Student demonstration against tuition fees in ...

In the past 10 years not only more students and graduate students took a loan to pay for school, but they were exponentially borrow.

While some authorities of higher education and financial assistance to students attribute this trend to be overborrowers – well above their federal student loans and the addition of private student loans just because they can – others say that the increased reliance on student loans is due to the fact that the college affordability has increasingly moved away.

“There was a time when 10 to 20 years if you went to a public four years, had a low to moderate income, and worked a reasonable amount of time in school there was sufficient support and public institutions were better funded, so you can go without debt, “Lauren Asher, deputy chairman of the project on student debt, told The Chronicle of Higher Education. “That same student would now have to borrow to get their education.”

Tuition keeps rising, students continue to borrow

College costs have skyrocketed over the past ten years in both public and private institutions, students from colleges across the country are subject to tuition fees almost every year. Last year, even as unemployment has risen retailers and service providers in all sectors – from airlines to car dealers, clothing stores – have cut prices in response to expenditure consumption slowed and sales contracts, tuition and fees at both two years and four years colleges and universities continue to rise.

For the academic year 2008-09, according to the Executive Board in the state four years tuition and fees at public institutions have increased by an average 6.4 percent to $ 6.585, compared to the previous school year. Of tuition and fees in the state rose 5.2 percent to $ 17,452. Tuition at public colleges rose 4.7 percent two years to $ 2,402, and four years university by 5.9 percent to $ 25,143.

Student loan borrowers have had to adapt accordingly.

In 1993, less than half of college seniors graduate student loans to finance their undergraduate education, according the Project on student debt had. In 2003 that number had risen to over 65 percent. For students who have obtained student loans, the average debt of more than doubled during the same 10 years, from $ 9,250 in 1993 to $ 19,200 in 2003.

Today, about 8 percent of students are now college loans in amounts greater than twice the national average.

Borrower education standard for student loans

Part of the problem, experts say financial aid is that many students pay little attention to their college costs and how much they will have to borrow to study loans to cover these costs, especially when it comes to attending their dream school.

“They want to pay for school, they wanted to go as long as she can remember,” said Mark Kantor, publisher of FinAid.org, a site for student financial aid. “And they are willing to do whatever it takes.”

And these students little else.

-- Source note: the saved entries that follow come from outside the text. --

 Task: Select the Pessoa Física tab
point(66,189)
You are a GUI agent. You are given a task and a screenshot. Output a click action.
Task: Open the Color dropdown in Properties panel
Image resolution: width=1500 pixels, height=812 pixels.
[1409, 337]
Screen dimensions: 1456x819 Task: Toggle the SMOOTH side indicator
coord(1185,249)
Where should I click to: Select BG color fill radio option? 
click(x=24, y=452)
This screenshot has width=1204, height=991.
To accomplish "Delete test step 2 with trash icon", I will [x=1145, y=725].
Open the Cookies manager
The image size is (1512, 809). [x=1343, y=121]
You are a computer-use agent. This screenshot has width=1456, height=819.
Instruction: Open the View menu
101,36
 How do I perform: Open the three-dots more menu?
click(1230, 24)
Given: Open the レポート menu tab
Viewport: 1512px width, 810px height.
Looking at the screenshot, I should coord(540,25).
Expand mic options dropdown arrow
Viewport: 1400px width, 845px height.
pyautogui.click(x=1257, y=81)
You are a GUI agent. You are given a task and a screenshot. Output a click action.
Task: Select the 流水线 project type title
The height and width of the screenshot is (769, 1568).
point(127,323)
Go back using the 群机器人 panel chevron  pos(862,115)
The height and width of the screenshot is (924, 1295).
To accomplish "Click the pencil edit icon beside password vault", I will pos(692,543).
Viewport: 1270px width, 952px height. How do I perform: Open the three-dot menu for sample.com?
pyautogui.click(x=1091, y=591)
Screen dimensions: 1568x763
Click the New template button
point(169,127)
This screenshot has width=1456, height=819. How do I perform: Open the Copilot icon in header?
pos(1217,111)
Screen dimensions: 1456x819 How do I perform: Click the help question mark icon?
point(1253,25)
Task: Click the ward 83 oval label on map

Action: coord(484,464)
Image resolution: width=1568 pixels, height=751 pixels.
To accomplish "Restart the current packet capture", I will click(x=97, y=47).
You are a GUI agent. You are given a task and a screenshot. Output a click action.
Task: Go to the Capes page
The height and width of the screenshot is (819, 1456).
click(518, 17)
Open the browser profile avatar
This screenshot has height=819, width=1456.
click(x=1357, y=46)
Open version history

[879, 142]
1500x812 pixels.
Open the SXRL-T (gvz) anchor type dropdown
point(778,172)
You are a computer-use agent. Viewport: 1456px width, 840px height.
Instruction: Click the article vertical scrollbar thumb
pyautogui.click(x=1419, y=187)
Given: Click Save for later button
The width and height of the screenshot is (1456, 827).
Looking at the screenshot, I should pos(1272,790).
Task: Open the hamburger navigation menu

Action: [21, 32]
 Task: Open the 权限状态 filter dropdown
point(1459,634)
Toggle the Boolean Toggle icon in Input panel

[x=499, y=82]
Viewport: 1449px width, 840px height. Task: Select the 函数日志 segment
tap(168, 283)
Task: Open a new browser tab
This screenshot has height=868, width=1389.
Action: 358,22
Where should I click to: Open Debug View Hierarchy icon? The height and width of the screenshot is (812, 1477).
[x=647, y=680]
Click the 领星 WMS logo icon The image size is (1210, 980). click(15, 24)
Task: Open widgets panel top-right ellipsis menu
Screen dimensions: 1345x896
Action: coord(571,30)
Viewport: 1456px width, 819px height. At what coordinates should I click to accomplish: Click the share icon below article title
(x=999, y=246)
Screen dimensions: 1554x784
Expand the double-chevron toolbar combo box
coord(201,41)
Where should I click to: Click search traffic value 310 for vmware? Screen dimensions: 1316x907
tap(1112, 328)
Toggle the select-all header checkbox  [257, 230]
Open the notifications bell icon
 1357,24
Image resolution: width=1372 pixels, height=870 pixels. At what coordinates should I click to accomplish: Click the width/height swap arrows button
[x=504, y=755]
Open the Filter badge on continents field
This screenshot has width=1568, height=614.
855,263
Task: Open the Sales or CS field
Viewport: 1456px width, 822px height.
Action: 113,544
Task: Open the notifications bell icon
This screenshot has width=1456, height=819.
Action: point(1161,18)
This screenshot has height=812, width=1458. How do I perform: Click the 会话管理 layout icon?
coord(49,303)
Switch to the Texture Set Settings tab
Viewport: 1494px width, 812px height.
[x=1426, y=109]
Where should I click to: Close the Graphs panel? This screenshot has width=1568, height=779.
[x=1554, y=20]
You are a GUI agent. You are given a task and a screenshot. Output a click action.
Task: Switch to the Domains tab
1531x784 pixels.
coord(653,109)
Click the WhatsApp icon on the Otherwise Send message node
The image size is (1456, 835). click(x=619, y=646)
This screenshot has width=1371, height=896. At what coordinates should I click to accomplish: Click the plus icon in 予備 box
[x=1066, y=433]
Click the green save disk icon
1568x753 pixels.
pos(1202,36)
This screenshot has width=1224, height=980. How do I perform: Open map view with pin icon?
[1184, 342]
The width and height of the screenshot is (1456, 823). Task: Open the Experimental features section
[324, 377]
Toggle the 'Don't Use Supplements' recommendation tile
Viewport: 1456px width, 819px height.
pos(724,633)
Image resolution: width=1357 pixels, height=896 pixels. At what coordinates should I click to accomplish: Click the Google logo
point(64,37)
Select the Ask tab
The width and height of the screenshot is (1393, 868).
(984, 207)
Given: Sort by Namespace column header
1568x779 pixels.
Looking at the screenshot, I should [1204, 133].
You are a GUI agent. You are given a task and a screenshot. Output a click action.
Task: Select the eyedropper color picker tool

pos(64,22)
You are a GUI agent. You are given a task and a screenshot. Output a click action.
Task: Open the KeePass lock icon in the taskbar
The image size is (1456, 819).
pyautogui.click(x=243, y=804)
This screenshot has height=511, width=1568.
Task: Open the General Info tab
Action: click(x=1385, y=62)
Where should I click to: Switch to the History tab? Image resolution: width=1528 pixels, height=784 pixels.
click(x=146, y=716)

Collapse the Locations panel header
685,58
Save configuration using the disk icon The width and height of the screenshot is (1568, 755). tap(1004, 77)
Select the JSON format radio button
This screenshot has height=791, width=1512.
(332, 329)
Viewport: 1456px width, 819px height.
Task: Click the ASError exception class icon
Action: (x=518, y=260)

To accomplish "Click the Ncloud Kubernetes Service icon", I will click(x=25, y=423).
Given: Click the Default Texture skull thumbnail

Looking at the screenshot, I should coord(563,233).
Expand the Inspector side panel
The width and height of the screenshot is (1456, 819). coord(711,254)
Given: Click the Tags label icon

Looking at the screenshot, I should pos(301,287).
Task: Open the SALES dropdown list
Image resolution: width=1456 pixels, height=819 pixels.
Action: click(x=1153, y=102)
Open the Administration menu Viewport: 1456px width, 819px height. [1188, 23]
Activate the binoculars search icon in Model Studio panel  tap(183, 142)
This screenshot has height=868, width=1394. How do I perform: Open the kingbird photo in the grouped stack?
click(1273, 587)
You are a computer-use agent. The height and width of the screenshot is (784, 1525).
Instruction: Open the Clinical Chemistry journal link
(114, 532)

Students receive little or no education of school counselors and college administrators of financial aid on the aid process or financial reality of the student loan repayment. Often students graduate without knowing what kind of student loans they took, how much debt from student loans they have acquired their interest student loans are, or how it will be possible to pay their federal student loans and private employment in their field .

Despite the disadvantages, student loans remain a profitable investment

Despite this overwhelming increase in student loans, most economists and financial analysts argue that the potential difference between life and win high school graduates more than outweigh the cost of a college diploma.

In 2007, the average college graduate earned about $ 57,200 per year compared with an annual profit of the Graduate School high average, about $ 31 300 – a difference of more than 80 percent. A lifetime, graduates typically earn more than 1 million graduates from high school.